**TASK REQUIREMENTS:**
a - In the conference session listing, which room is Session 176 held in?
b - Summarize the conference session listing in two sentences.
c - From the conference session listing, copy out the stretch from "Abstract: This study" through "in concentrated industries.".

**PROVIDED PASSAGE:**
-------------------------

Session 176

Value Capture & Appropriability

Track K

Date: Tuesday, October 9, 2012


Time: 15:45 – 17:00


Room: Club D

Session Chair:

  • Niron Hashai, Hebrew University of Jerusalem

Title: Business Model Innovation and Imitation by Competitors


  • Yuliya Snihur, Toulouse Business School
  • Christoph Zott, IESE Business School

Abstract: In this paper we explore what mechanisms are available for entrepreneurs to alleviate the likelihood of their new business models being imitated, an important challenge for any innovation. We first define business model innovation (BMI) and then apply insights anchored theoretically in the resource-based view to suggest several barriers to BMI imitation. We thus maintain that strategic design of content, structure, and governance of the new business model can limit the likelihood of its imitation by competitors through leveraging complexity, path-dependence, and incompatibility of BMI with the existing business models of competitors.

Title: Compete or Cooperate? The role of Industry Structure in Start-up Commercialization Strategies


  • Niron Hashai, Hebrew University of Jerusalem
  • Sarit Markovich, Northwestern University

Abstract: This study demonstrates the impact of industry structure on startups' decision whether to directly compete in the market or to cooperate with industry incumbents in product distribution. We hypothesize and empirically show that startups are more likely to compete in moderately concentrated markets than in fragmented or highly concentrated ones. We further show that: 1) a tight appropriability regime encourages competition in low to medium levels of industry concentration, but encourages cooperation at medium to high levels of concentration; 2) the effect of complementary assets on the decision to compete increases with industry concentration; 3) startups producing tailor made products are more likely to compete in concentrated industries; and 4) VC backed startups are less likely to compete in concentrated industries.

-------------------------

**GIVEN INFORMATION:**
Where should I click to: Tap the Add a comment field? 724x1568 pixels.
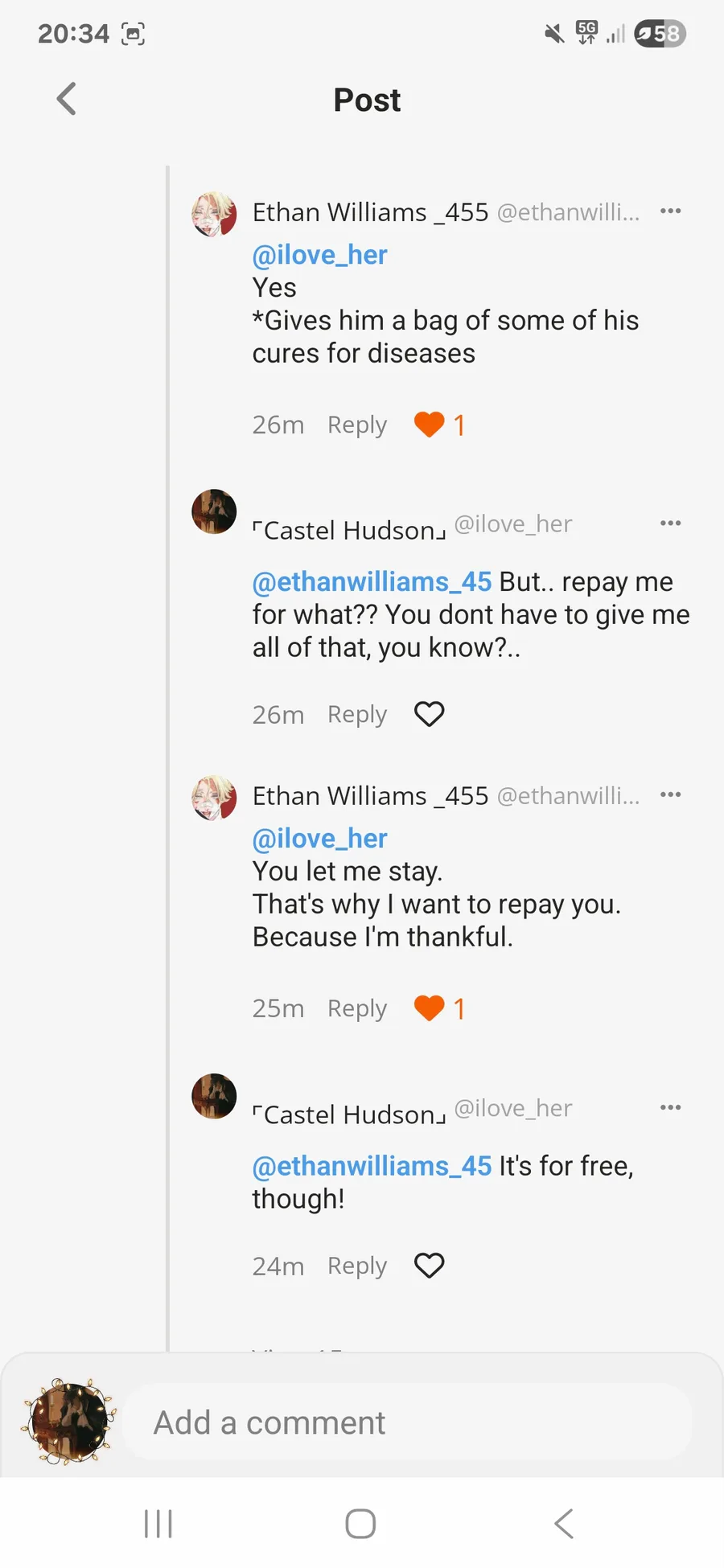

-------------------------

**OUTPUTS FOR THE TASKS:**
a - Club D

b - Session 176, "Value Capture & Appropriability" in Track K, is chaired by Niron Hashai and runs from 15:45 to 17:00 on Tuesday, October 9, 2012, in Room Club D. It presents one paper on how entrepreneurs can lower the likelihood of competitors imitating their new business models, and another on how industry structure shapes startups' choice between competing in the market and cooperating with incumbents in product distribution.

c -
Abstract: This study demonstrates the impact of industry structure on startups' decision whether to directly compete in the market or to cooperate with industry incumbents in product distribution. We hypothesize and empirically show that startups are more likely to compete in moderately concentrated markets than in fragmented or highly concentrated ones. We further show that: 1) a tight appropriability regime encourages competition in low to medium levels of industry concentration, but encourages cooperation at medium to high levels of concentration; 2) the effect of complementary assets on the decision to compete increases with industry concentration; 3) startups producing tailor made products are more likely to compete in concentrated industries; and 4) VC backed startups are less likely to compete in concentrated industries.